アネモイが寝坊した日の朝を見計らい、空間庫に入れっぱなしだった風の上位竜は吸収・解析を済ませてある。
アネモイは気にしないとは言っていたが、流石にほぼ同種の存在が溶かされ吸収されていく様を見るのは嫌だろう。
ヴァルキリーとぶぞー達は上位竜素材との交換によって、肉体強度・筋力・耐久度だけでなく、魔素の操作能力も向上した。
魔素の操作能力向上は神経の全てを魔銀で作ったことと、上位竜の肉体が魔素との融和性が高かったおかげである。
欠点としては、風の上位竜だからなのか、風系統の魔素操作能力は大幅に向上したが、他の系統はそれほど大きな上昇ではなかったことくらいだろう。
全体的に戦闘能力は25%ほど上昇し、これなら例の嫌な奴を思い出させる人型竜ゴーレムとも、もう少し余裕のある戦いができるだろう。

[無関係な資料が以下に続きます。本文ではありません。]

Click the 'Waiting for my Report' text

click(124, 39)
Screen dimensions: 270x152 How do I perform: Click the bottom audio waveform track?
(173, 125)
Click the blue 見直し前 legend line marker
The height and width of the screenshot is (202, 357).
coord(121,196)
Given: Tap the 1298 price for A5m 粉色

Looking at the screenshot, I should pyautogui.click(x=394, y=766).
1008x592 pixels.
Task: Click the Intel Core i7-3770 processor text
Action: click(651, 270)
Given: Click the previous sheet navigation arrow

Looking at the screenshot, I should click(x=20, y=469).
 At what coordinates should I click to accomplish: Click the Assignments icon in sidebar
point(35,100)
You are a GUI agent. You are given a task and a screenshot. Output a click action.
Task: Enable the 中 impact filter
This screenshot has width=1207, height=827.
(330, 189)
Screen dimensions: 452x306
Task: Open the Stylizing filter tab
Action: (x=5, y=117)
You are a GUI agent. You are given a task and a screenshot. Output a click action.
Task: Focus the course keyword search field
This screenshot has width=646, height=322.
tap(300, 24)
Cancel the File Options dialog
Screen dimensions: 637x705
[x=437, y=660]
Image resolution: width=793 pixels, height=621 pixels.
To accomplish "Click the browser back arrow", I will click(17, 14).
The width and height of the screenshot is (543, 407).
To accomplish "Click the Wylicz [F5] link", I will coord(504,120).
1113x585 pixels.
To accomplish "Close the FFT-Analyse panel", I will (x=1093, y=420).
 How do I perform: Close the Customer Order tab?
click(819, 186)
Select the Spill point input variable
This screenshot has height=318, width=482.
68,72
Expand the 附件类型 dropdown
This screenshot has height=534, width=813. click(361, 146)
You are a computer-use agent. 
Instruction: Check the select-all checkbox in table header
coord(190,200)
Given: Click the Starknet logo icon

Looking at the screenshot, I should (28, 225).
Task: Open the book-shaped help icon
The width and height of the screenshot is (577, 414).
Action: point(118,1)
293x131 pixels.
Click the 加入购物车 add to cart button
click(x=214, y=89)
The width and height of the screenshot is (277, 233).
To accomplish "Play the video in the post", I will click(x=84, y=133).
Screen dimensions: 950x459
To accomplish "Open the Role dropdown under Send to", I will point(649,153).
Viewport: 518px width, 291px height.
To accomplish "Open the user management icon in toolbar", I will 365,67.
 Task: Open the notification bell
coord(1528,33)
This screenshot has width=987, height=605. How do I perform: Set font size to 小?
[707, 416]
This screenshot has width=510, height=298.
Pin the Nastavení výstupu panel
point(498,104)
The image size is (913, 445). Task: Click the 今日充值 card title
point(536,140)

かといって安心はできない。こちらが強くなったのと同様に、相手も強くなる可能性だってあるのだ。
念には念を入れておかなければいけない。
次の強化は、私の武装だ。イメージは、人型竜ゴーレムとアネモイが見せたブレス。魔素の圧縮だ。私も空間障壁には圧縮魔素を使っていたけれど、それを攻撃に使おうという考えがなかった。
これまではそこまでする必要性を感じる相手がいなかった、というのもある。
そうして作った武装を持ち、ヴァルキリーに換装して異界へと繋がるゲートをくぐる。今日の同行者はダグとリオとアネモイだ。
リオとアネモイは普段から私のそばを離れることがあまりないし、ダグは話があるからついでにと付いてきた。
ゲートから少し離れ、前にダグが軍用ゴーレムで森の大半をふっ飛ばした広いスペースで、武装の実験を行うことにした。
地上界ではちょうどブランシェがある辺りだ。
そこで私の作った新しい武装、ハチの特殊弾丸の効果を目の当たりにし、ダグとアネモイは並んで表情を失っている。
というか私も多分同じような無表情になっている気がするな。眼前に広がる惨状に目をキラキラさせているのはリオだけだ。
「……おいナナ。これ地上でぶっ放そうってんじゃねえだろうな……」
「……」
「何か言えよ……おい……」
私達の前には一面の焼け野原というか、地表が高熱で溶けて一部ガラス化している広い空間がある。私が撃った弾丸に圧縮して詰め込まれた火の魔素が、着弾と同時に荒れ狂った結果だ。
私達の立っている狭い範囲だけ、反射的に張った障壁のおかげで元のままの地面が残っている。
「正直、ここまでとは思わんかったのじゃ……」
完全に都市一つ分以上の範囲を平地に変えている。自然破壊とかそんなレベルの話じゃないなこれ。
「火矢にして1万発分の魔素を詰めたんじゃがのう……」
「ねえナナ、わたし桁が二つほどおかしいと思うの」
「それはのう、アネモイ。おぬしのブレスに対抗しようと思った結果なのじゃ。これでもアネモイのブレスの半分ほどなのじゃ」
アネモイはブレス発射準備の段階で魔素を圧縮していたが、弾丸にして予め圧縮しておけば、即座に使用可能となる。そう思っての特殊弾丸だが、着弾地点でまるで爆発するかのように一瞬で炎が広がった。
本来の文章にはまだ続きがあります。